Вербы пробуждаются зимой (Бораненков) - страница 38

Вытянул руки над головой, взмахнул ими, бросился в серую гладь, поплыл наперерез течению. Хотел сразу на тот берег перемахнуть, да плыть оказалось трудно. Течение еще сильно. Круто свернул с быстрины, отмеривая саженки, вдоль берега пошел. У протоки в заводь заметил развесистый куст весь в белом. Подплыл туда. Так и есть. Черемуха! Другие давно отцвели, а эта, в северянке, под крутым обрывом хорошилась вовсю. Набрякшие за ночь ветви ее, облепленные белой кипенью, гнулись к воде. На пышно-зеленых листьях, снежно-чистых вязях и прямо на сучках крупными слезами лежала, висела роса. У корня дерева таял, заваленный наносом, последний клок зимы. От него тянуло легкой прохладой, прелью корней.

Иван взобрался на скрученный из палок, мха, ивовых прутьев дром, не спеша, выбирая самые лучшие ветки, наломал большую охапку пахучей, кидающей в хмель апрелицы и тем же берегом, по песчаной бровке, вернулся к месту, (где раздевался.

Не успел надеть гимнастерку, как к обрыву подошла Лена.

— Ваня! А я тебе вот постирала. — И протянула чистые портянки.

— Вот спасибо. Я сам хотел. А ты… опередила.

— Давай и рубашку. А?

— Нет, нет, — поспешил застегнуть пуговицы гимнастерки Иван. — Не стоит. Ну ее. Лишь бы до вагона, а там мне новую дадут. Ты вот возьми-ка. Первый, но не последний. — И протянул черемуху.

— Ой, куда же столько?

— Бери, бери. В Лутошах ее нету. Подружкам раздашь.

— А я не пойду в Лутоши.

— Как?

— Тебя провожу.

Иван развел руками:

— Вот те и раз. Шли, шли. Пятнадцать верст отмерили и вдруг назад. Нет уж. Иди-ка, Ленок. А мне пора. Проводил бы до дому. Так охота в Лутошах побыть! Да время… Не успел бы никак. Так что ступай. Я тебя до той горушки провожу.
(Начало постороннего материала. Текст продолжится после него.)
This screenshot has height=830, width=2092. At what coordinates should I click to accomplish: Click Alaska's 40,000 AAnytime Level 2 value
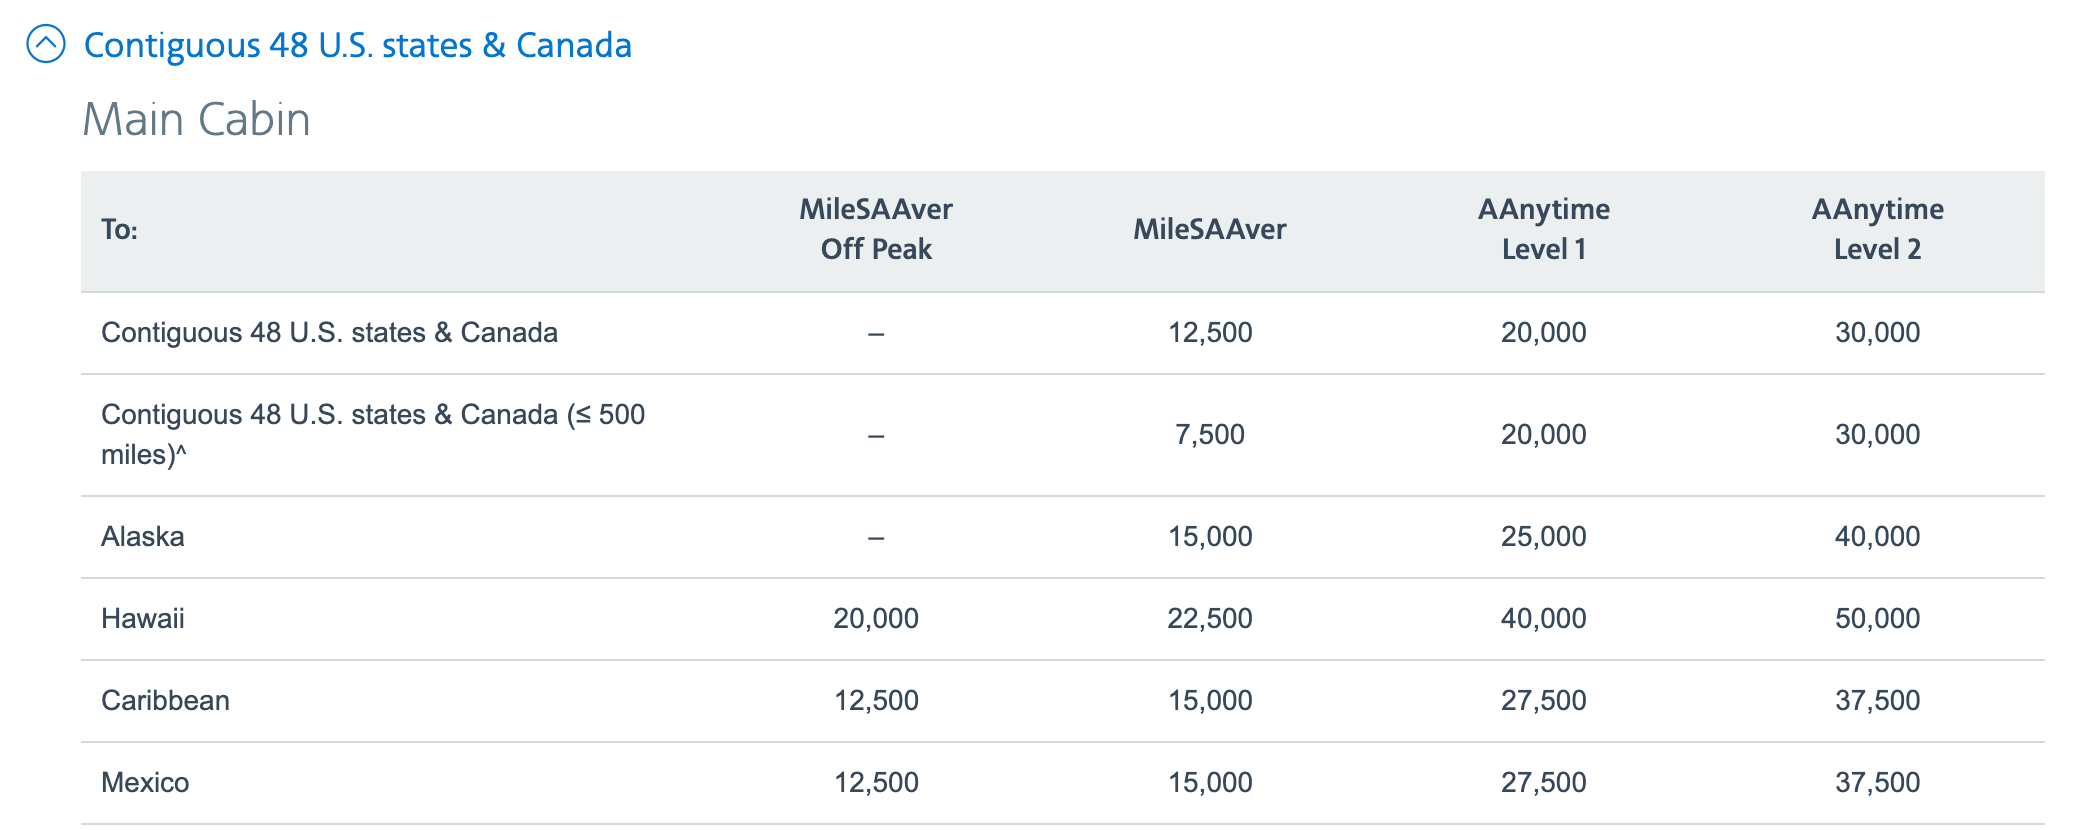1878,536
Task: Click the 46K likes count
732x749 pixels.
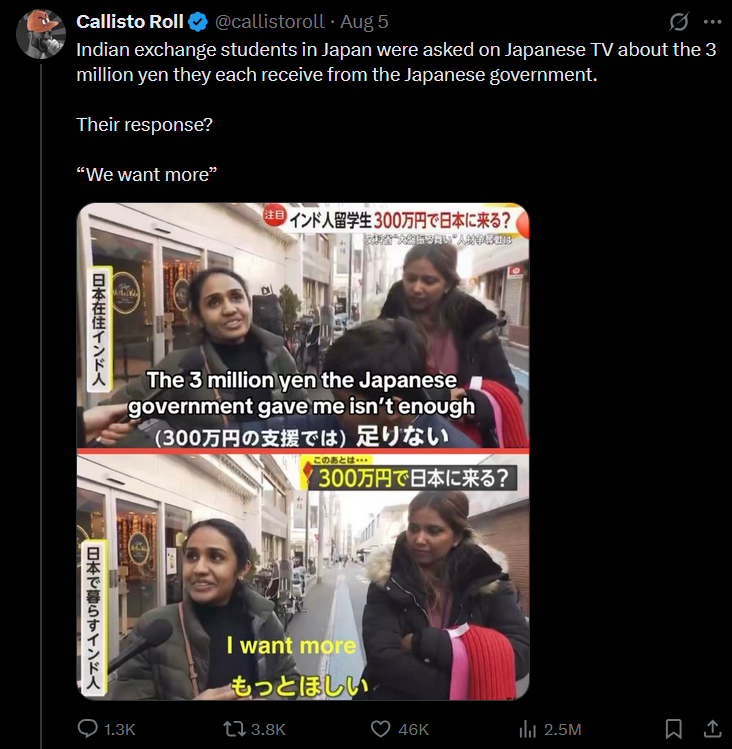Action: (413, 729)
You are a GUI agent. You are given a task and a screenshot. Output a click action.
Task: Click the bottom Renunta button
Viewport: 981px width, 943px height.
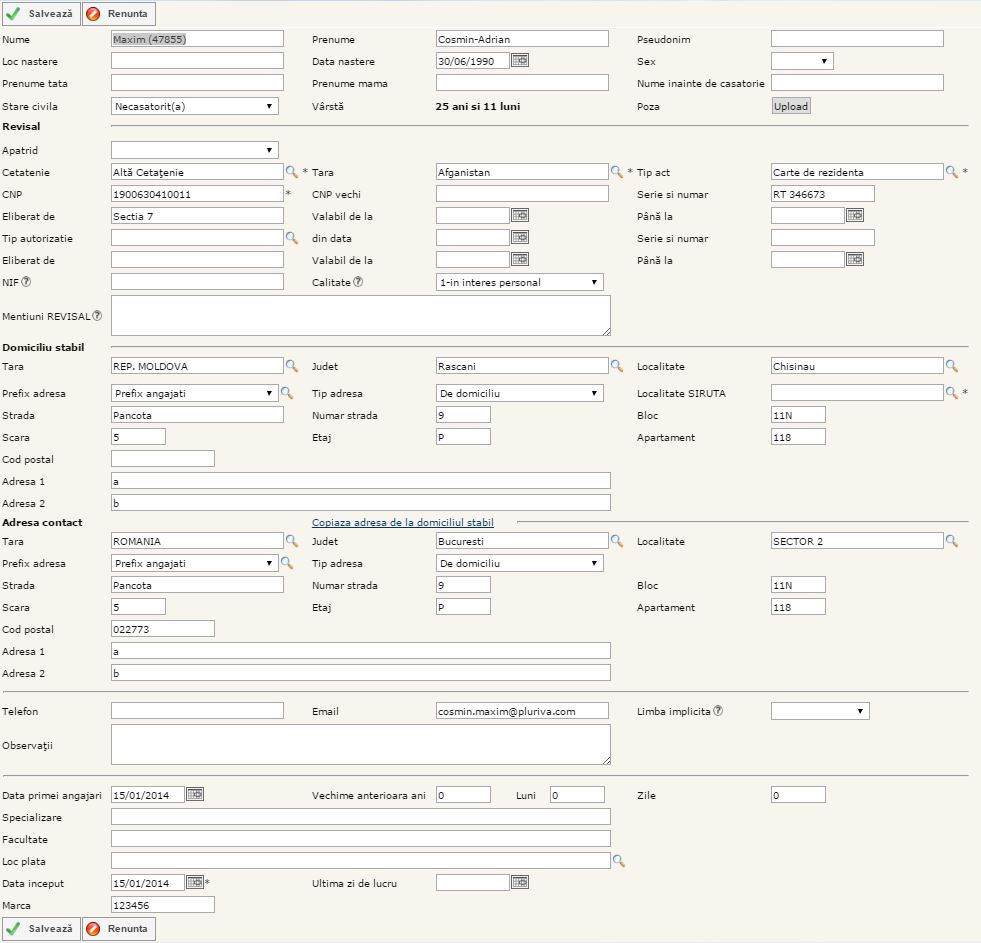click(118, 929)
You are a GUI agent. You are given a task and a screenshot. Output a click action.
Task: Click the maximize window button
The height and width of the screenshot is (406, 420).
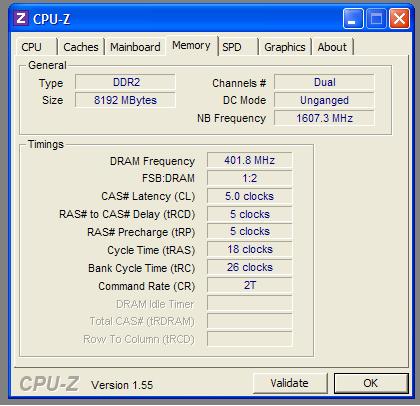click(x=376, y=18)
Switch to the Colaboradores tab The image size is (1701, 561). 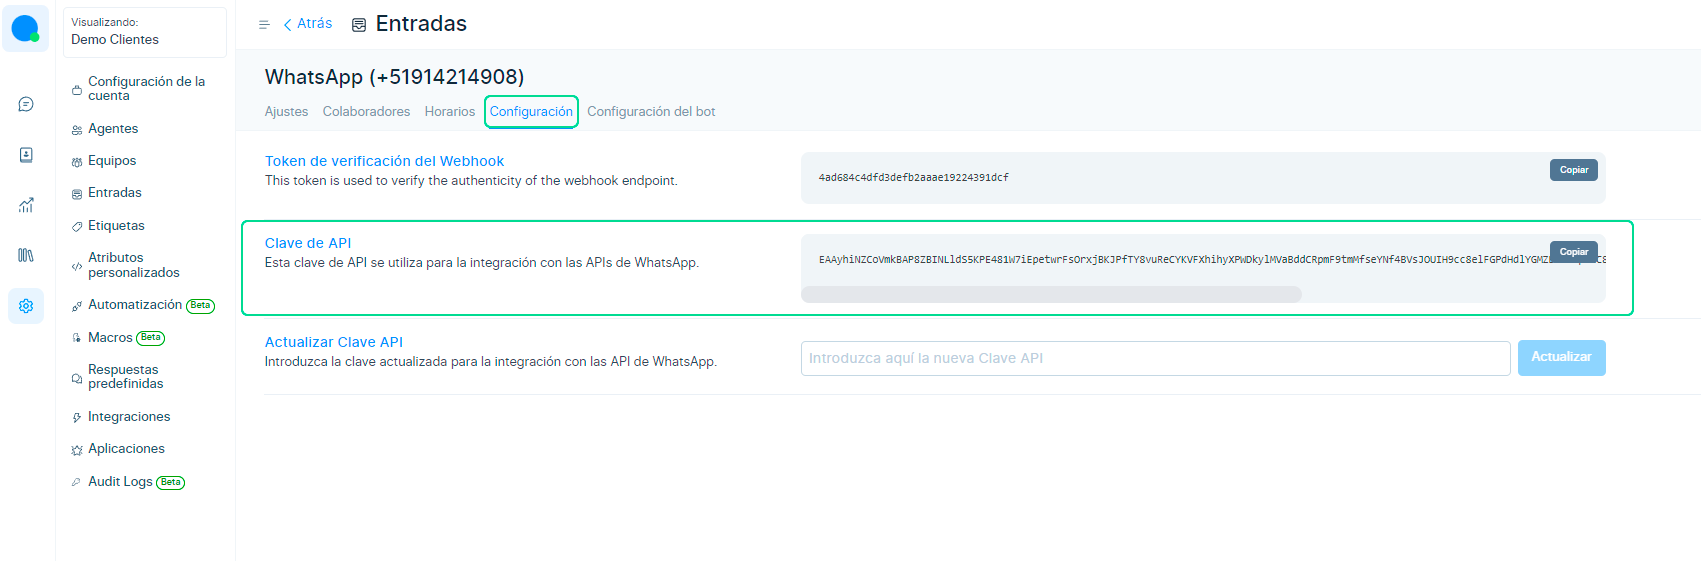[366, 112]
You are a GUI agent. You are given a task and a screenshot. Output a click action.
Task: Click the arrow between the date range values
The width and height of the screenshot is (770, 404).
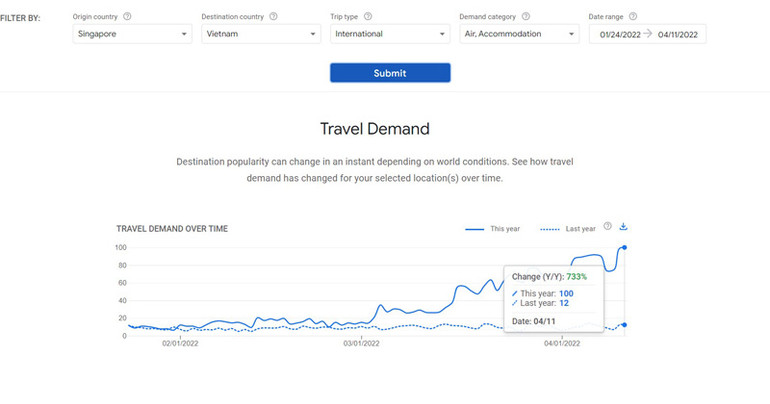(x=647, y=34)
— Нет, — качнула головой Лена. — Не пойду.

— Ну что с тобой поделать, — развел руками Иван. — Ох, и упрямая ж ты!

И мерили они вдвоем пройденные километры. Он с вещевым мешком. Она с букетом. И почти всю дорогу держались за руку, чтоб никогда не расстаться.

…Эшелон им ждать долго не пришлось. Шли поезда с короткими интервалами, как и прежде, останавливаясь на водозабор в Рязани.

Плахин сбегал к начальнику эшелона своей дивизии и скоро вернулся довольный, но грустный.

— Вот я и еду, Ленок, — сказал он, подойдя. — Как быстро пролетели сутки. Точно сон какой. Но я рад. Очень рад, что увидел тебя. А ты?

Девушка опустила глаза.

— Не надо об этом. Ты все знаешь, Ваня.

— Да, это верно. К чему слова…

Паровоз дал протяжный, рвущий сердце гудок. Грохотом пронесся рывок по вагонам. Скрипнули колеса…

Иван обхватил вместе с охапкой черемухи девчонку, цепко припал к ней — маленькой, поникшей и совсем своей. Торопясь, боясь опоздать, жарко поцеловал ее в губы. Хотел еще раз, но кто-то крикнул из вагона: «Эй, медведь! Задушишь девчонку!» — и Плахин с трудом оторвался, схватил вещмешок, разбежался и, подхваченный руками солдат из своей дивизии, прыгнул на железную подножку.